Testo mostrato:
■ ■ ■ ■ ■

L’animale può anche essere il messaggero infero od il rappresentante del regno dei morti. Infatti, il rapporto dell’uomo primitivo con gli animali era sostanzialmente un rapporto di sussistenza che permetteva all’uomo di sopravvivere, e la raccolta delle ossa di animali aveva forse il significato di riportarli in vita. Per cui, ogni animale era considerato come ritornato alla vita, quindi proveniente dal regno dei morti.

E data la consustanzialità sciamano – animale, la maschera di lupo attesterebbe l’avvenuto viaggio iniziatico agli inferi.

La pelle dell’animale viene così ad avere un significato sacro ed iniziatico, collegato alla morte- resurrezione; vale a dire, lo sciamano, dopo essere stato impiccato all’albero ed essere morto simbolicamente, rinasce spiritualmente sotto un’altra identità, quella del suo alter ego, l’animale appunto.

Abbiamo quindi individuato due figure antropomorfe riconducibili probabilmente ad un contesto magico – religioso, due figure che potrebbero rappresentare due tappe distinte e fondamentali di un rito di iniziazione: la morte simbolica e la rinascita.

■ ■ ■ ■ ■

Registrazioni di testo e di puntamento degli elementi
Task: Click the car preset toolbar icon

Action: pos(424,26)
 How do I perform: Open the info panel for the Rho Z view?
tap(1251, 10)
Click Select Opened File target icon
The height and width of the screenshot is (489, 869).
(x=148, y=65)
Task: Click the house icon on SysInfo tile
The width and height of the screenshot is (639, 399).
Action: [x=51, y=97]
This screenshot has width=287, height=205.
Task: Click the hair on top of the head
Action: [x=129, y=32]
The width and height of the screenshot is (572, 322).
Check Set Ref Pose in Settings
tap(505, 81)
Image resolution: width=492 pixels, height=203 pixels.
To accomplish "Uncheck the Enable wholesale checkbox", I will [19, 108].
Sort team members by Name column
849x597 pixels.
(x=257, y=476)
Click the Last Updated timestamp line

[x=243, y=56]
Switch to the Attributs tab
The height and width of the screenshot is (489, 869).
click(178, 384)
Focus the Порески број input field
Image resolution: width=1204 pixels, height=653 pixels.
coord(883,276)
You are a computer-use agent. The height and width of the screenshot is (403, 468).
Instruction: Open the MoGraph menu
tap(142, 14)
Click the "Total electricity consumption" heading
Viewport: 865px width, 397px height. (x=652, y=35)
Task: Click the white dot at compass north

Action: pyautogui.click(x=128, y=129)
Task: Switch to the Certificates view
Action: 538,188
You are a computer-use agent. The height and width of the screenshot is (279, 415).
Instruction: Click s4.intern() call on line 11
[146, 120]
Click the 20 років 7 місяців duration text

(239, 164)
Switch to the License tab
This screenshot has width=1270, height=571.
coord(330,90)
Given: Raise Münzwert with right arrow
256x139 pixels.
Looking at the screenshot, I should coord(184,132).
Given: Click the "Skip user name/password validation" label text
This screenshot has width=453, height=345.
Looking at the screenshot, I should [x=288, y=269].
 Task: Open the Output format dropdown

■ ■ ■ ■ ■

Cosa si chiede:
(a) Nel testo sull'animale e lo sciamano, che cosa attesterebbe la maschera di lupo?
(b) Prosegui il testo sull'animale e lo sciamano a partire dall'ultima frase riportata.

Risposte per compito:
(a) L'avvenuto viaggio iniziatico agli inferi.

(b)
Più in particolare, questi due antropomorfi si trovano vicino o sopra al terzo antropomorfo schematico con caratteri alberiformi.

Date le sue notevoli dimensioni relative, è probabile che sia un elemento importante dell’intera composizione. Lo stesso stile schematico, poi, tende ad idealizzarlo, accrescendo così il suo significato.

Tra gli arti inferiori di questo alberiforme schematico si trova un punto isolato, ad indicare verosimilmente il sesso femminile della figura; inoltre, punti sotto la sua “testa” potrebbero rappresentare gli occhi od i seni.

Potrebbe anche essere un albero su cui l’iniziato si autosacrifica simbolicamente, un albero sacro che è l’ axis mundi della montagna sacra. Le sue grandi dimensioni relative  attestano la sua importanza, sacralità ed il suo significato, datogli anche dalla rappresentazione schematica – idealizzante, come visto prima, e potrebbe esere richiamato dal segno “a chevron”, con caratteristiche alberiformi.

Ma nella pratica, che cosa permette allo sciamano di effettuare questo viaggio estatico e rivelatorio in un aldilà, in comunicazione con gli spiriti?

Sicuramente il passaggio dal suo stato di coscienza ordinario ad uno alterato; questo fenomeno è considerato tipico della natura umana in tutte le epoche, un fenomeno universale.

Piuttosto, ci si chiede se sia riscontrabile in questa pittura una qualche vaga rappresentazione di una possibile esperienza estatica. La risposta potrebbe venire dalle sequenze di punti.

 Fosfeni e psicogrammi

Le sequenze di punti possono essere interpretate come immagini fosfeniche, caratteristiche degli stati alterati di coscienza.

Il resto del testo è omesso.